Convert the lines from the one containing "Task: Click the Run Focused Scan button" through the one containing "Open the notifications bell icon", both included, into a Markdown table with the columns Number and Line, skipping any blank lines. Omit the pictures.

- [GIVEN RECORDS]:
[BEGIN]

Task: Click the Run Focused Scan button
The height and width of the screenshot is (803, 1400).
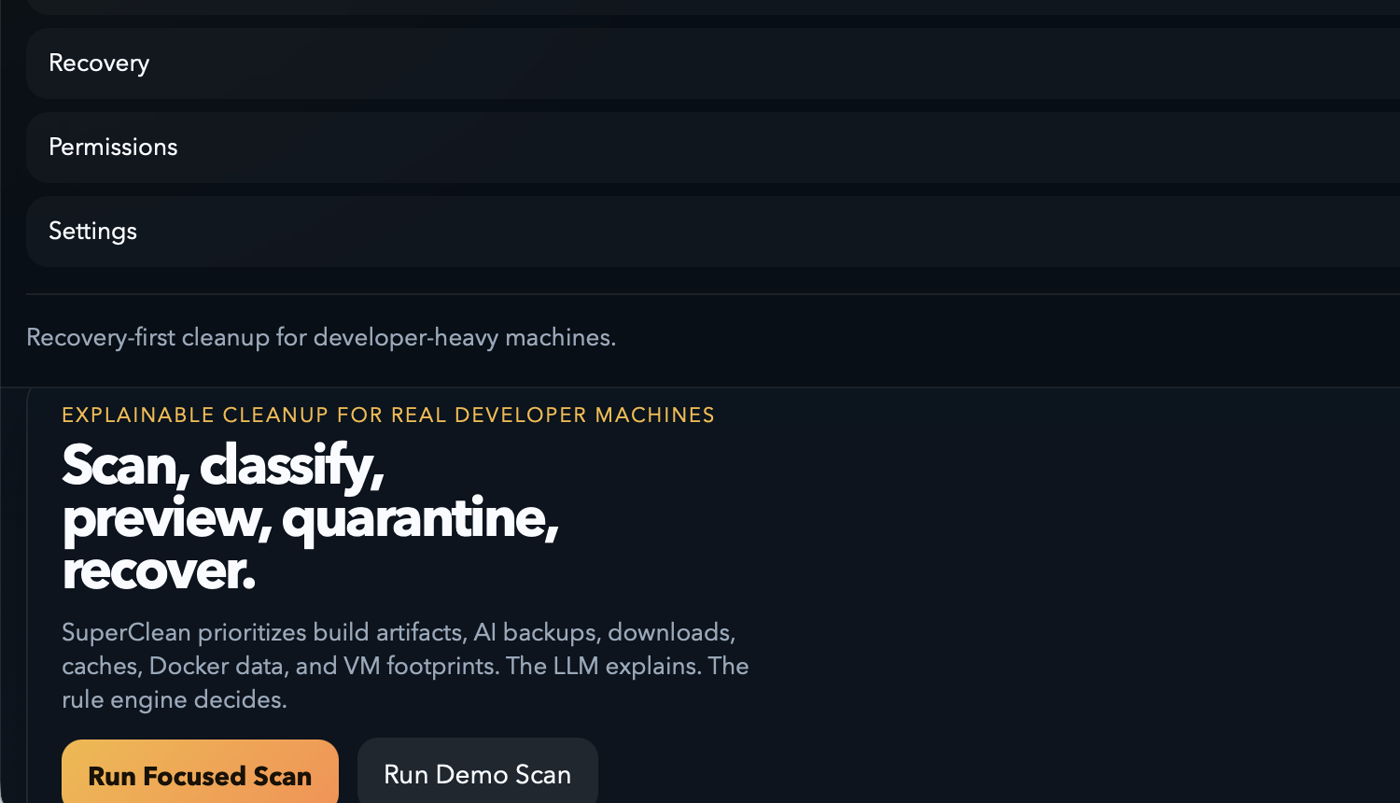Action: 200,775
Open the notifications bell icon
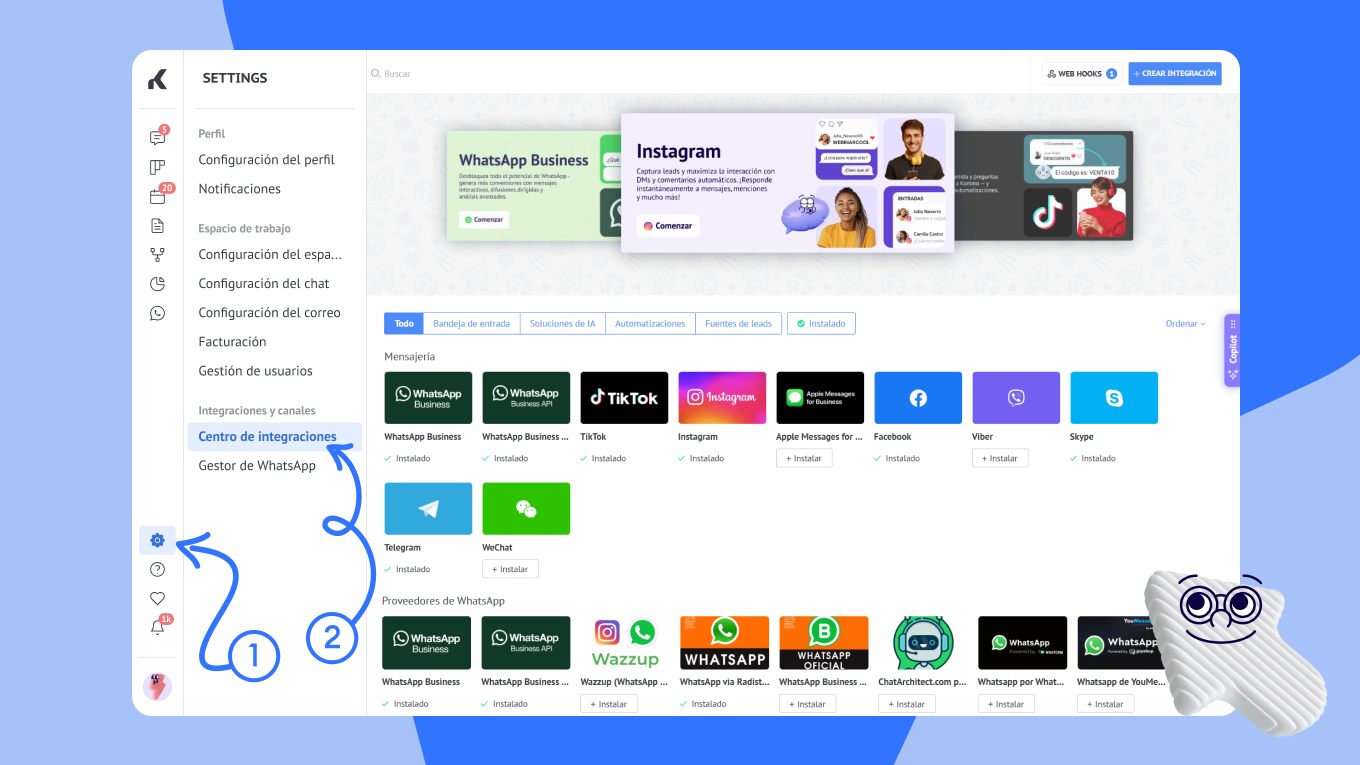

[END]
[BEGIN]

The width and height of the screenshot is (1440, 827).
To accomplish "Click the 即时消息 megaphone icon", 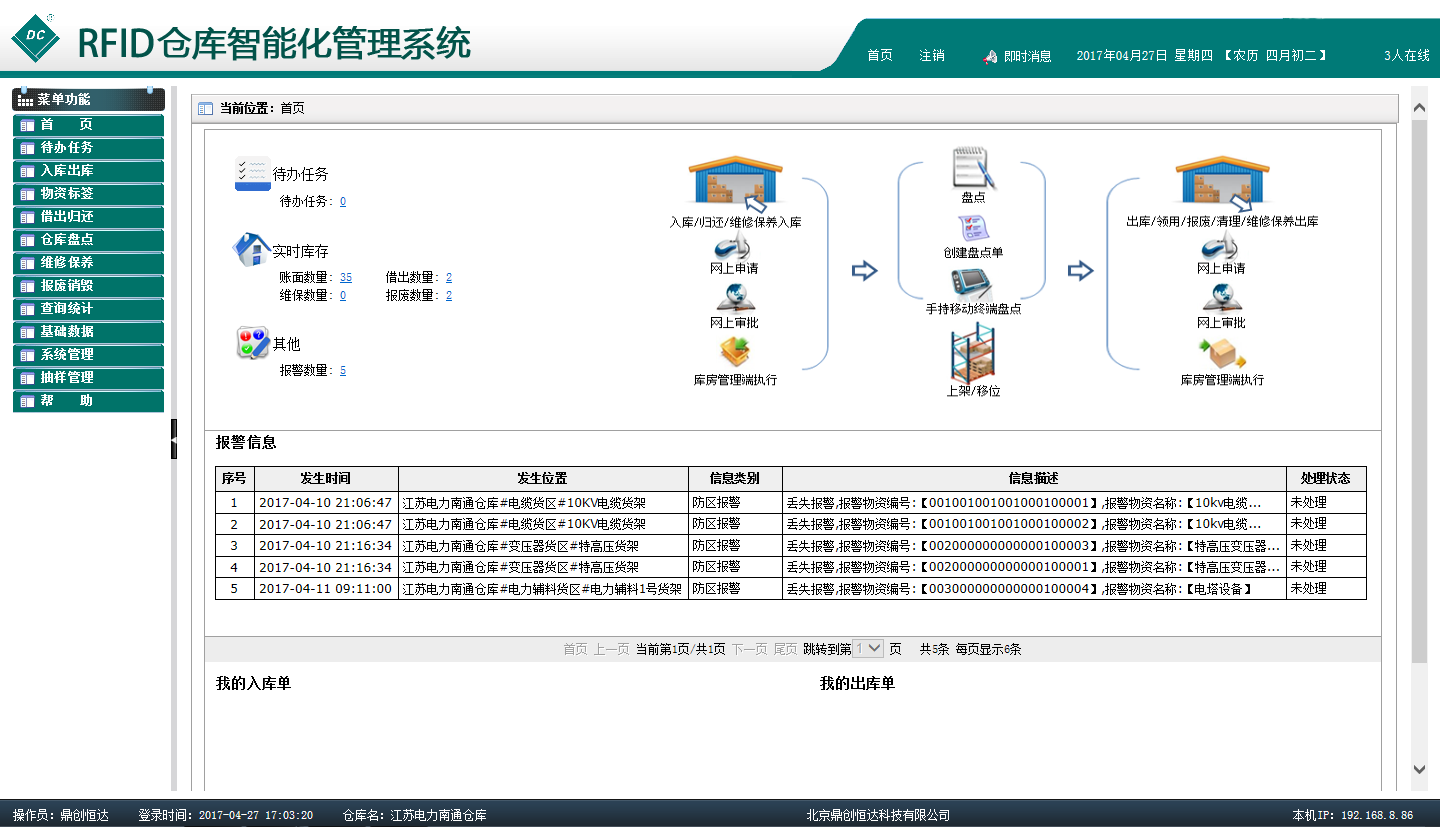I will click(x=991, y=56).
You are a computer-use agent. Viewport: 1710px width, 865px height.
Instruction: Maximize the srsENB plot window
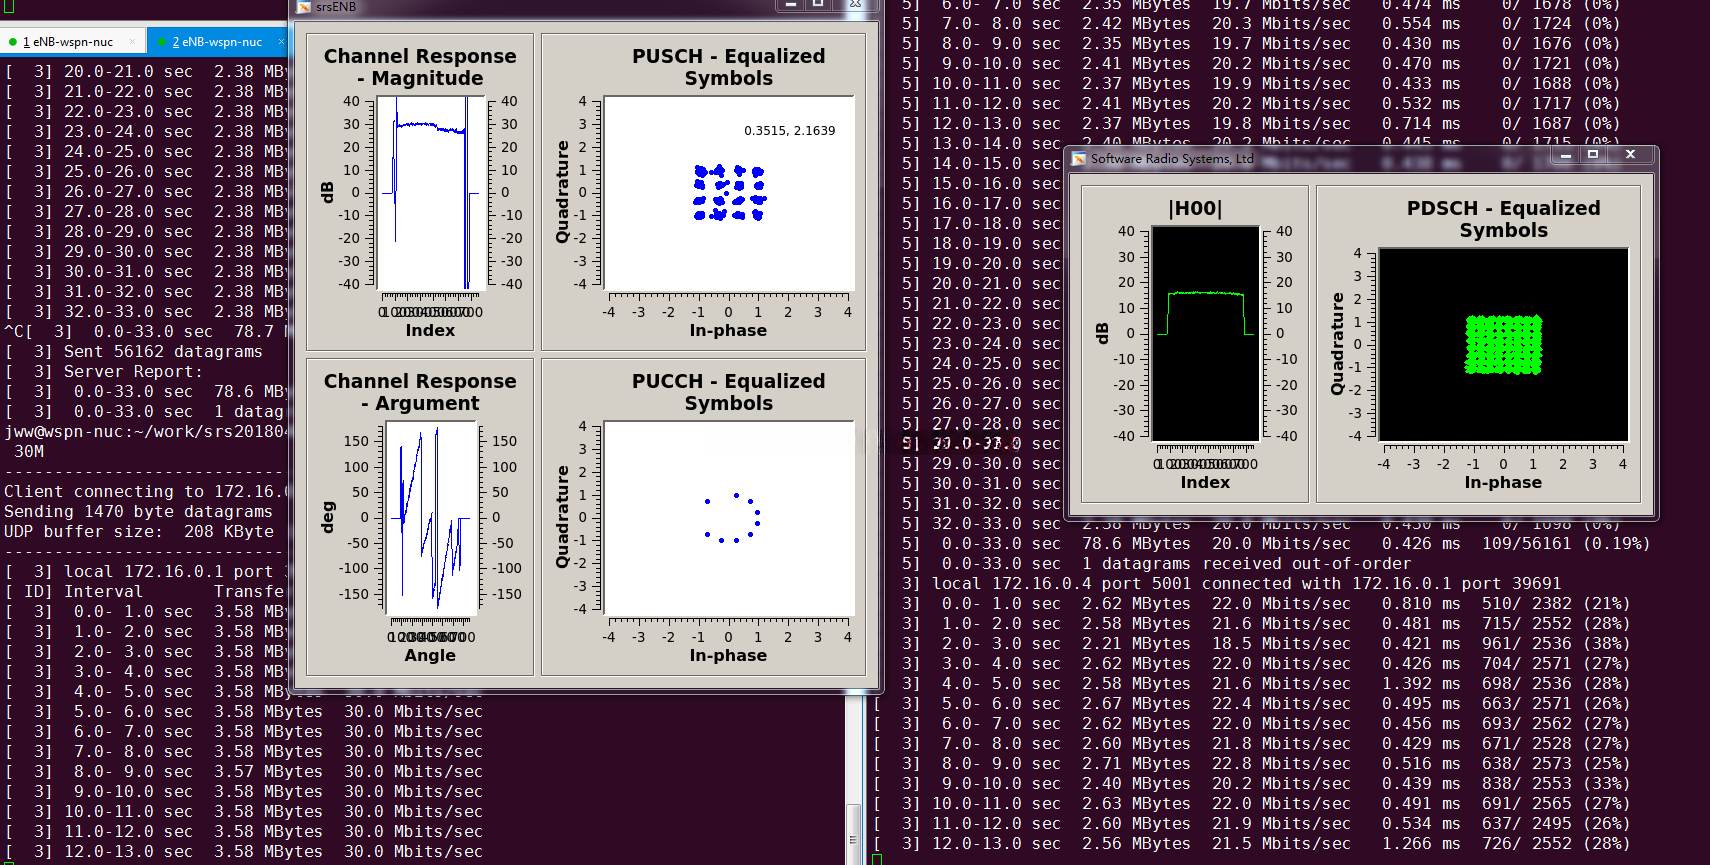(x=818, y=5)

[END]
[BEGIN]

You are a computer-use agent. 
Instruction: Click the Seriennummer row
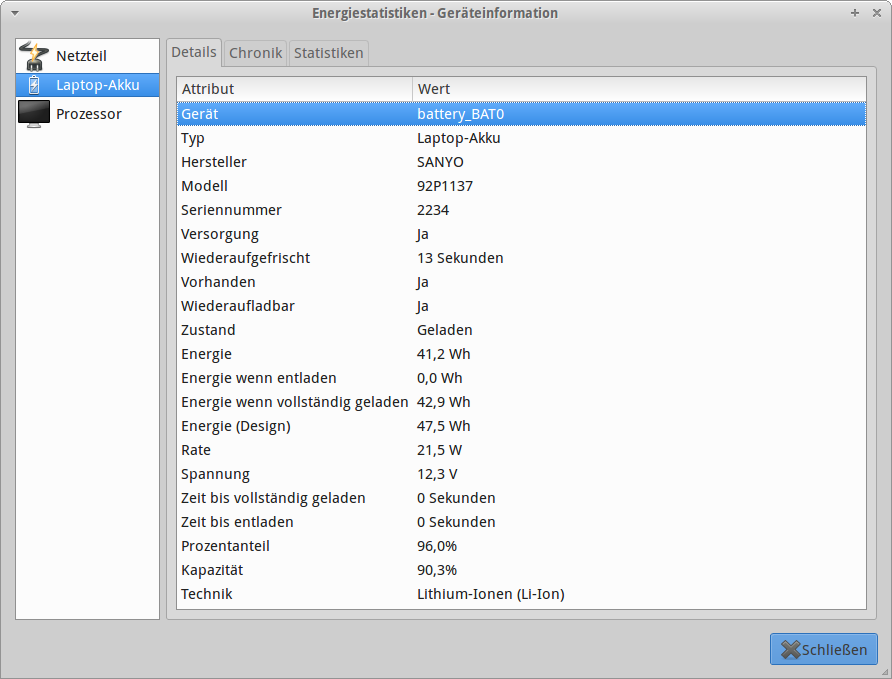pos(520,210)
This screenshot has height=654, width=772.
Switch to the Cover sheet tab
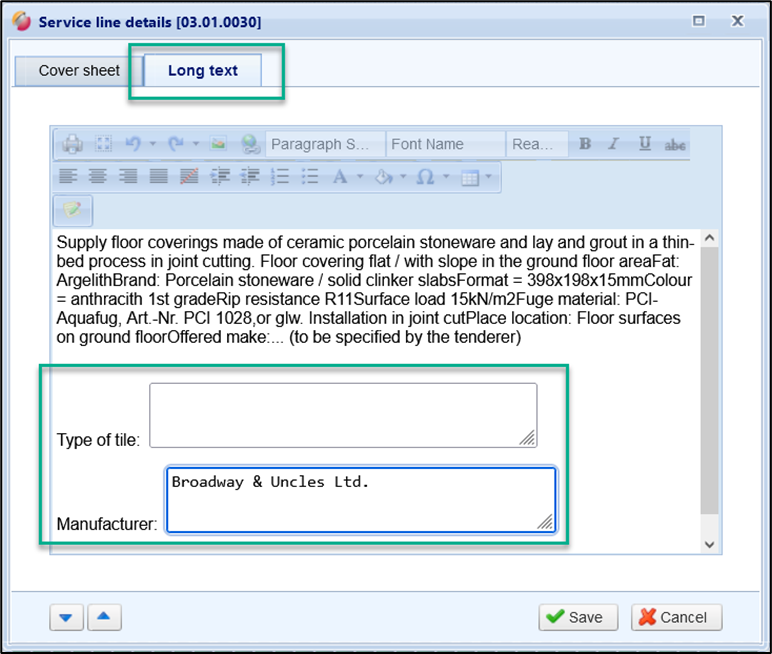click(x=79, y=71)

[END]

- [ANSWER FOR THE TASK]:
| Number | Line |
|---|---|
| 1 | Task: Click the Run Focused Scan button |
| 2 | The height and width of the screenshot is (803, 1400). |
| 3 | Action: 200,775 |
| 4 | Open the notifications bell icon |